Introduction The continuous increase in psychosocial demands of work contributes to increase health problems such as musculoskeletal pain (DME). The First Survey on Working Conditions and Health in Central America (I ECCTS) offers a unique opportunity to study the relationship in low- and middle-income between formal and informal workers.
Objective To assess the association between psychosocial risk factors and musculoskeletal complaints in the six Spanish-speaking countries of Central America.
Methods A representative sample of 12,024 nationally workforce in Central America was used to estimated the association between psychosocial factors and the DME by calculating prevalence ratios (PR) with Poisson regression models.
Results The prevalence of DME, especially cervical and dorsal, were higher in women (53% Nicaragua), manual workers (54% El Salvador) and informal (39.0% Central) than men (48.5% El Salvador), the collar (45% Nicaragua) and formal (30.2% Central), respectively.
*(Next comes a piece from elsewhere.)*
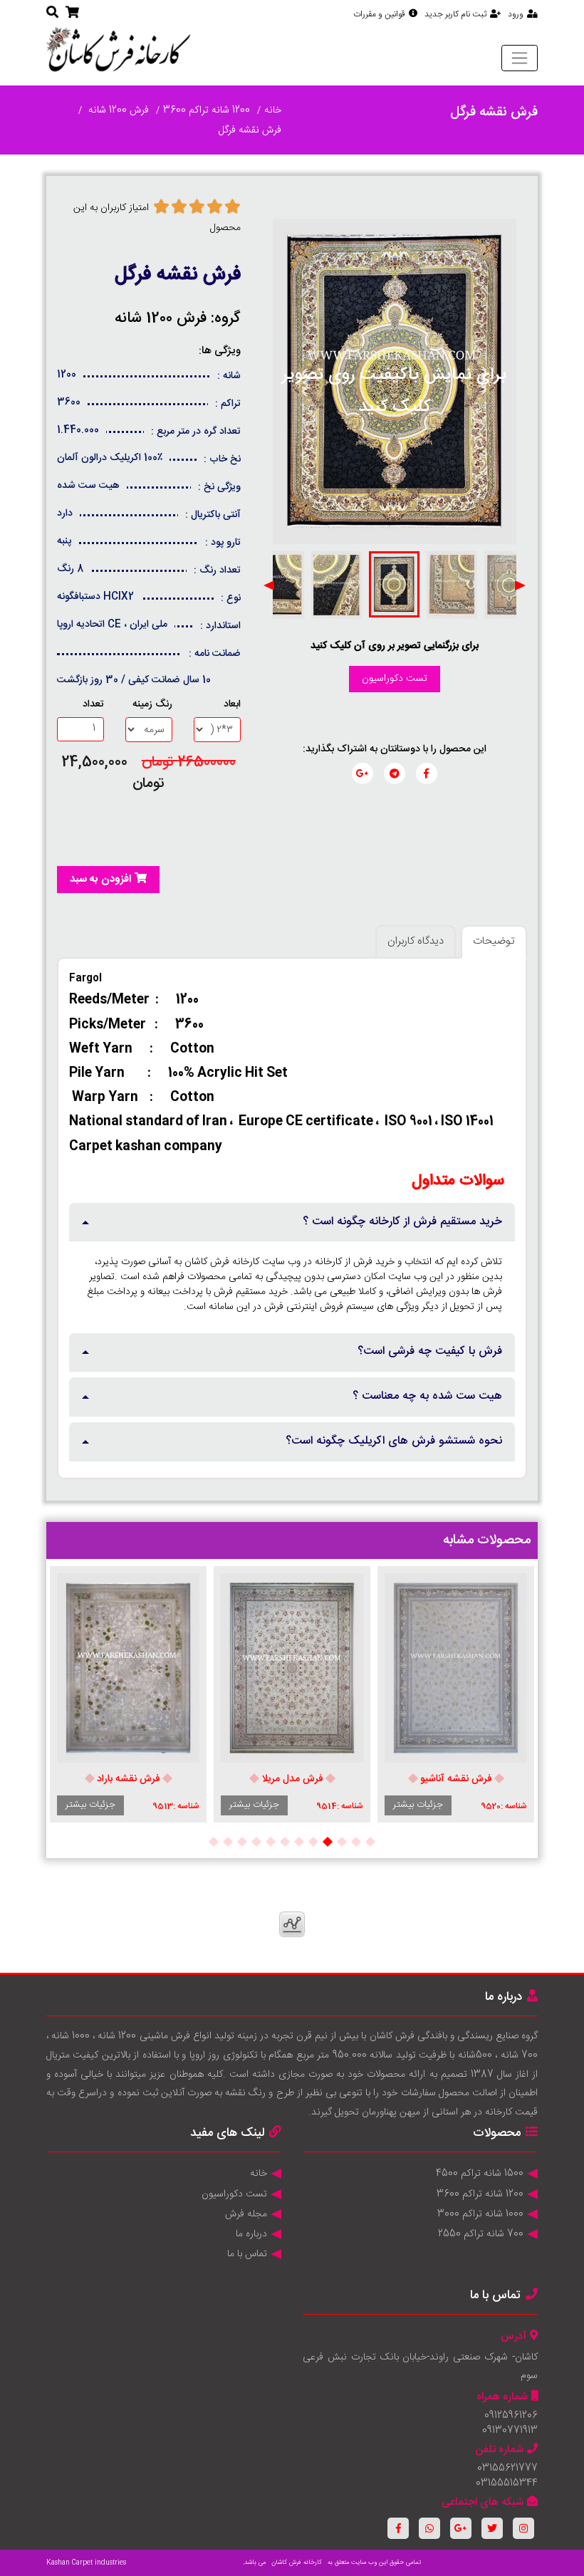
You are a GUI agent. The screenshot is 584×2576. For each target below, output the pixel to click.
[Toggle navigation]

Exposure to unfavourable levels of psychosocial factors associated with higher prevalence of DME (RP = 1.62 [95% CI: 1.42 to 1.85] to the high demand) but the differences in DME in relation to psychosocial factors were higher among formal than among informal workers.
Conclusions This is the first scientific evidence in middle and low income on how the relationship between psychosocial factors and health varies formal employment of workers. These results can be used to develop occupational health policies in Latin America.